Many industry observers look at the conditions likely in 2017 and see opportunities for buy-here, pay-here dealers.
They expect a lessening of the two biggest challenges faced by the segment – high wholesale prices and competition from finance companies.
A combination of surging off-lease volumes and trade-ins from nearly 17 million new-car sales are forcing down wholesale prices already, said Anil Goyal, senior vice president of operations for Black Book.
These lower wholesale prices, along with an increase in delinquencies, have led to some finance companies cutting back on originations for the lowest credit tiers.
All this appears on the surface to favor buy-here, pay-here dealers.
“Now they have an opportunity because they know their customers and they won’t be competing on price,” Goyal said.
But a deeper look shows these moves aren’t big enough to really help, said Brent Carmichael, a buy-here, pay-here consultant with NCM Associates.
“Nobody is looking for a stellar 2017,” Carmichael said.
First, there is the matter of those wholesale prices. They are coming down, but from historically high levels.
“That’s not enough to make a dramatic difference,” Carmichael said.
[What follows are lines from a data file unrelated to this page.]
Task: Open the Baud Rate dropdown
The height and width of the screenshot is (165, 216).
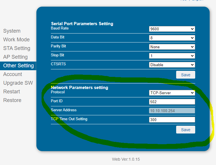Action: click(172, 29)
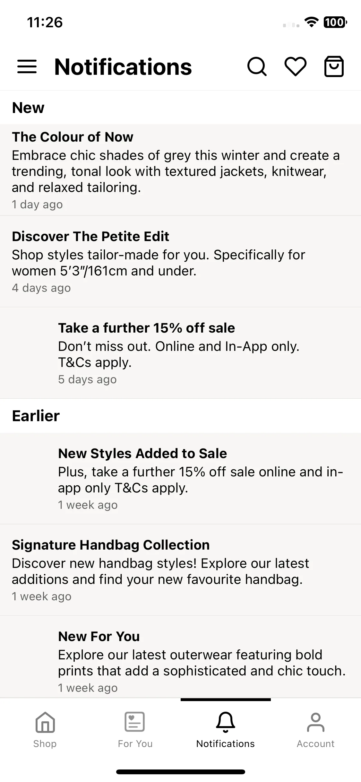
Task: Switch to the Shop tab label
Action: tap(45, 744)
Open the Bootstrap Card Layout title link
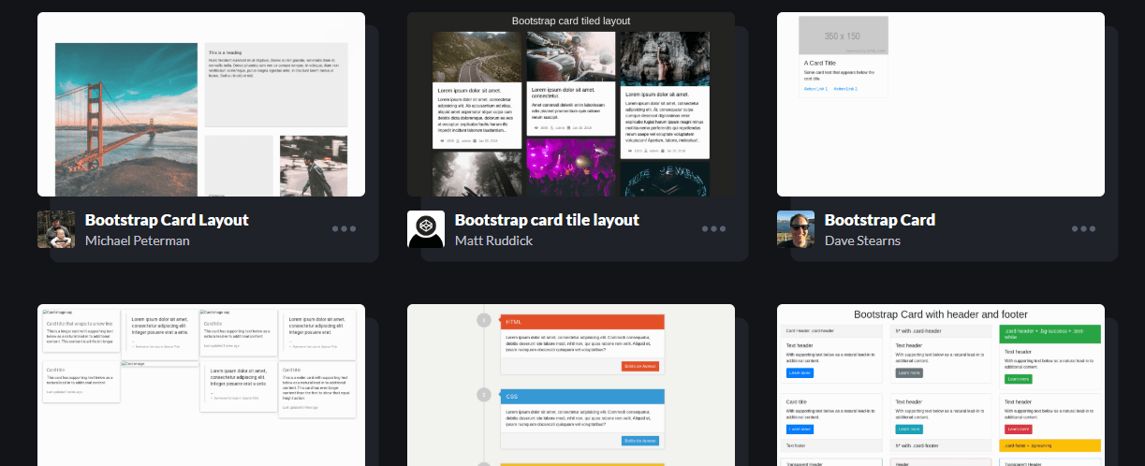 tap(167, 220)
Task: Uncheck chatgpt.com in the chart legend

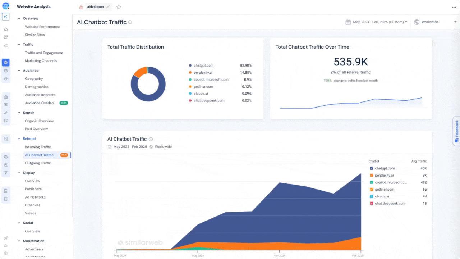Action: (371, 168)
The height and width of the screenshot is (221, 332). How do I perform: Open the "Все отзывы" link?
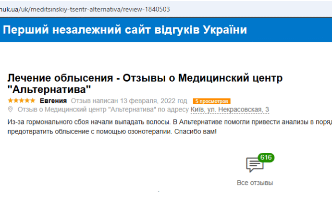[255, 183]
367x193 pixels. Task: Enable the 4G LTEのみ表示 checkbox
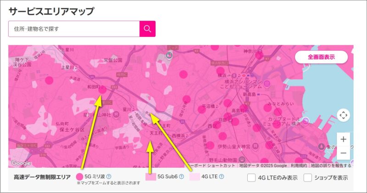(x=251, y=177)
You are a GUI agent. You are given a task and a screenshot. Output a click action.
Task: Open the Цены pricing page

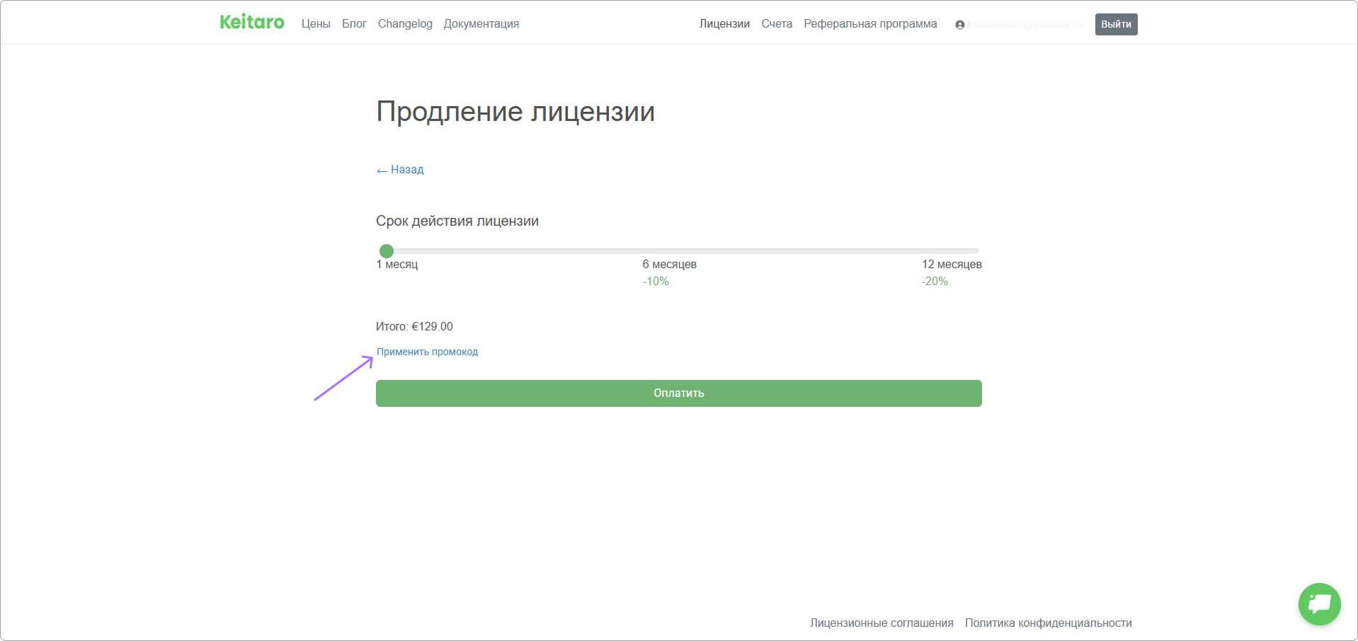click(x=316, y=24)
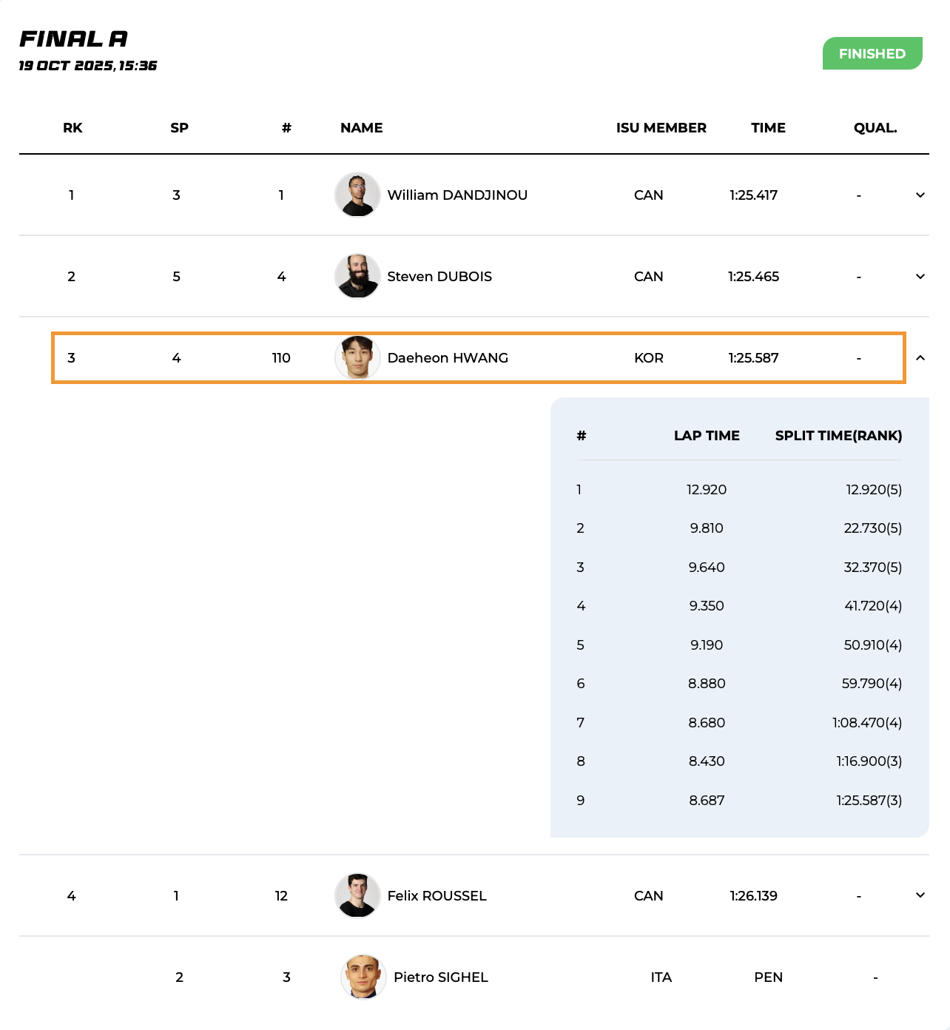Open Daeheon HWANG athlete name link
Image resolution: width=950 pixels, height=1030 pixels.
pos(448,358)
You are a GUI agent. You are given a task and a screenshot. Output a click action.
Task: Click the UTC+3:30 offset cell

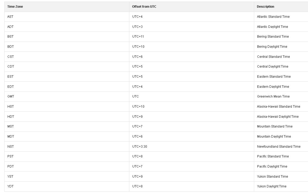pyautogui.click(x=192, y=146)
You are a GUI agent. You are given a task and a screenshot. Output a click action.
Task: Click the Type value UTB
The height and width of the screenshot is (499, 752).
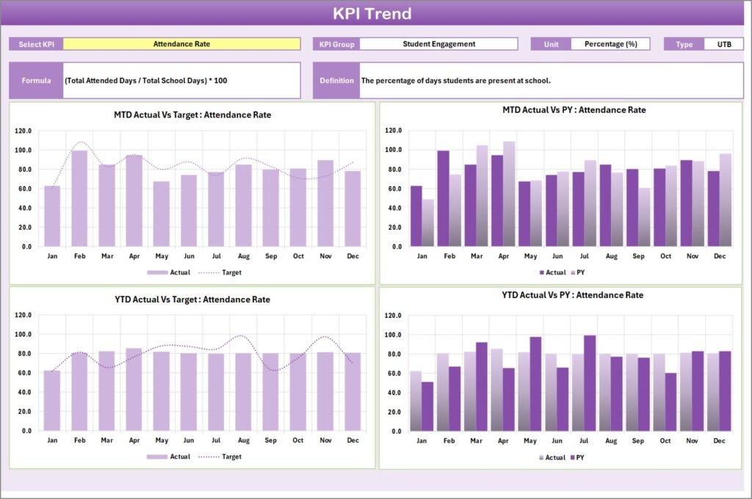pos(723,43)
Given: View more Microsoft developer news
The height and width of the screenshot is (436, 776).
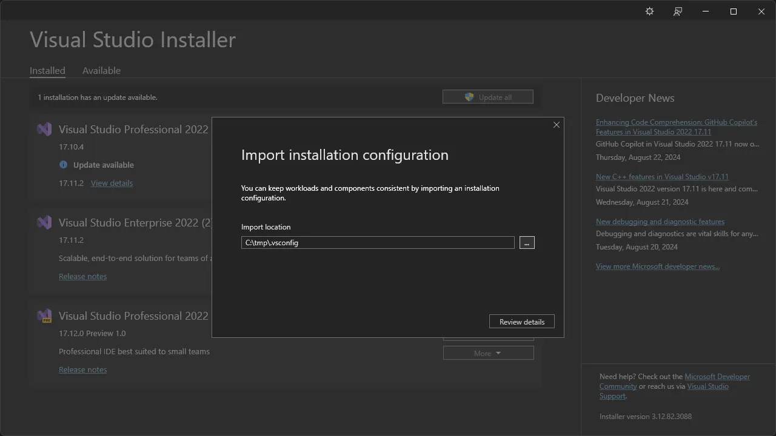Looking at the screenshot, I should (x=658, y=266).
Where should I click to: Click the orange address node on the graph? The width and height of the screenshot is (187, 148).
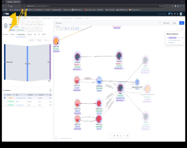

Competition from subprime finance companies remains strong as well, even as some creditors tighten. There remain plenty of options for consumers, Carmichael said.
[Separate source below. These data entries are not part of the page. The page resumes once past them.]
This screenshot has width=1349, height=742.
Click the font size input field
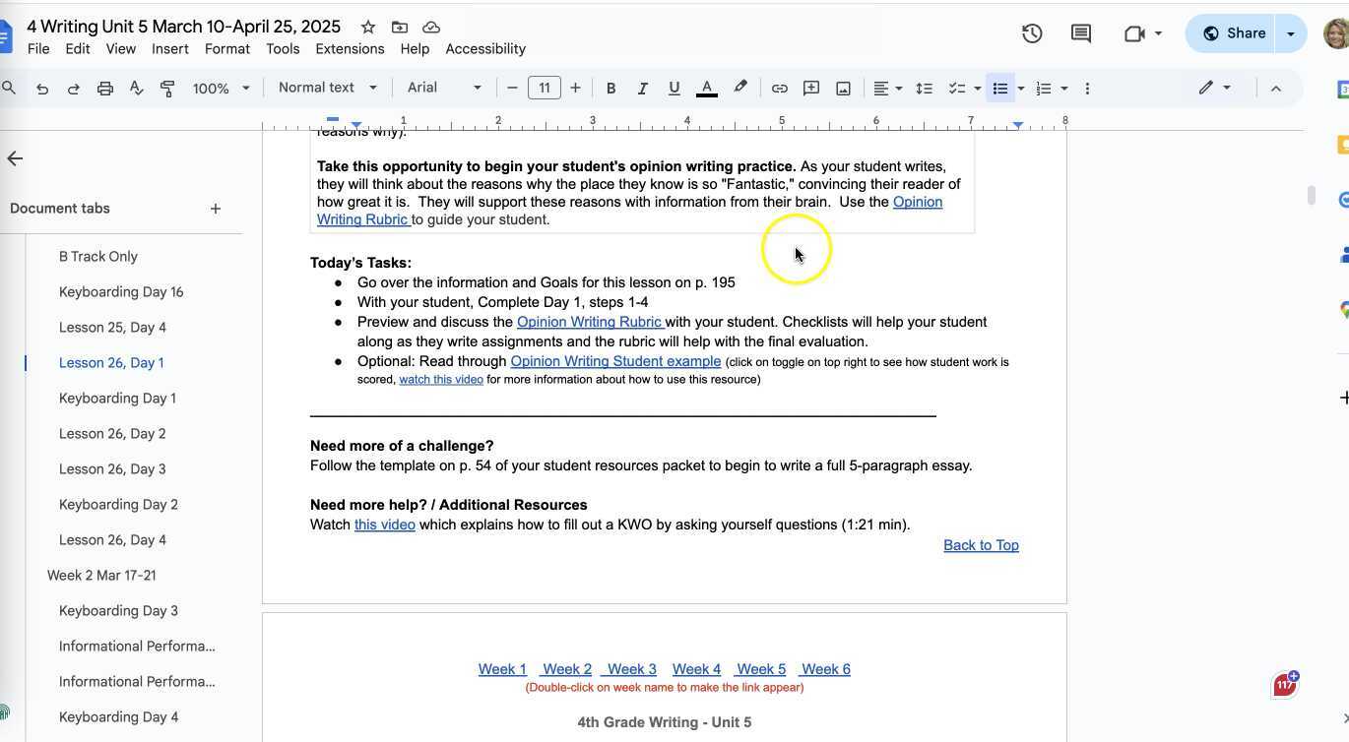(544, 88)
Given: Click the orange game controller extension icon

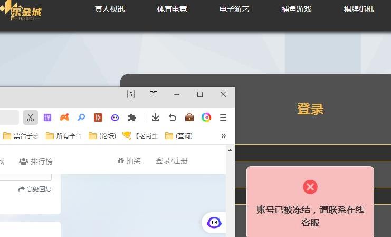Looking at the screenshot, I should pyautogui.click(x=64, y=117).
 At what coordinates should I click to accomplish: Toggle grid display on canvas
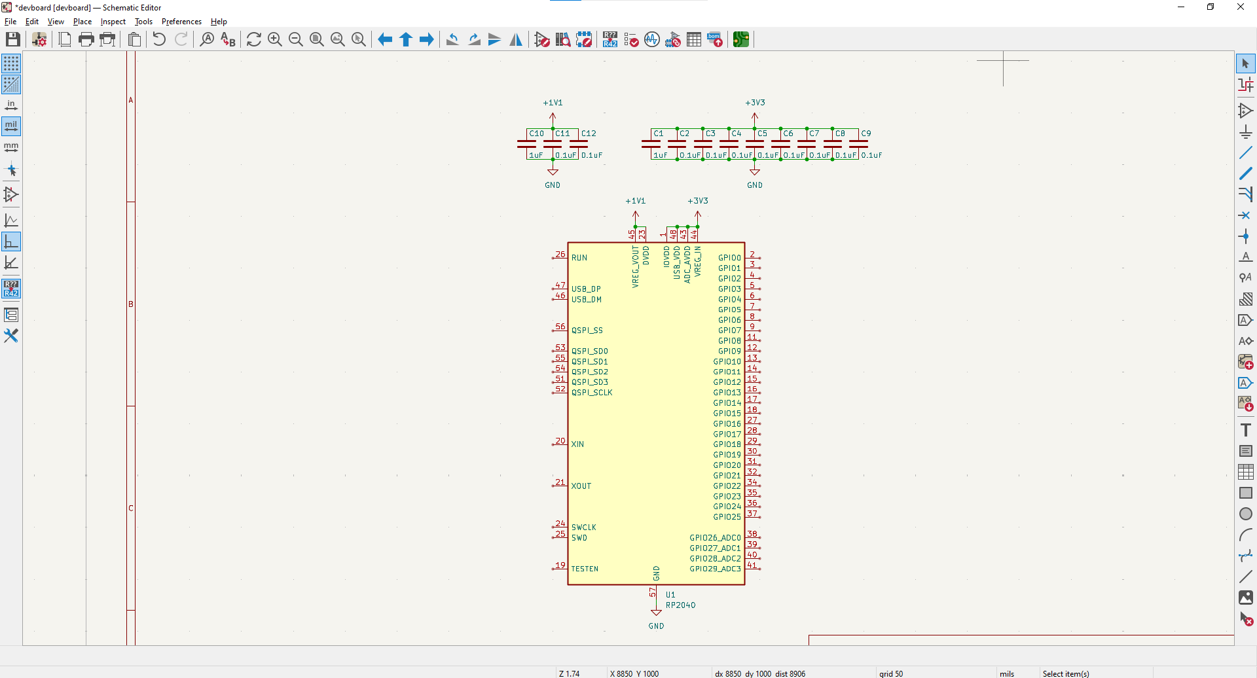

This creates a consumer who is apathetic about whether or not he makes payments on his vehicle purchase. He knows he can get financed somewhere else.
A third major challenge that buy-here, pay-here dealers have faced in recent years is increase regulatory scrutiny.
Some are holding out hope for a more relaxed approach to regulation with the changes taking place in D.C. this year. But attorney Michael Benoit cautions that those hopes are premature.
“The message I would send to dealers is: Don’t get too excited,” Benoit said.
The dealers’ least favorite regulator, the Consumer Financial Protection Bureau, does face challenges to its authority from both the incoming administration and the courts. But the CFPB remains fully operational.
And even if the CFPB somehow suspends its operations, Benoit said attorneys-general and private attorneys are ready to step in and fill the void.
“Just because you won’t be getting attention from one area doesn’t mean you won’t be getting attention from another,” Benoit said.
One matter is clear for buy-here, pay-here dealers in 2017, and that’s a later tax season.
The Internal Revenue Service recently reminded taxpayers that a new law requires the IRS to hold refunds until mid-February for people claiming the Earned Income Tax Credit or the Additional Child Tax Credit.
The IRS must hold the entire refund – even the portion not associated with the EITC and ACTC.
In addition, new identity theft and refund fraud safeguards put in place by the IRS and the states may mean some tax returns and refunds face additional review.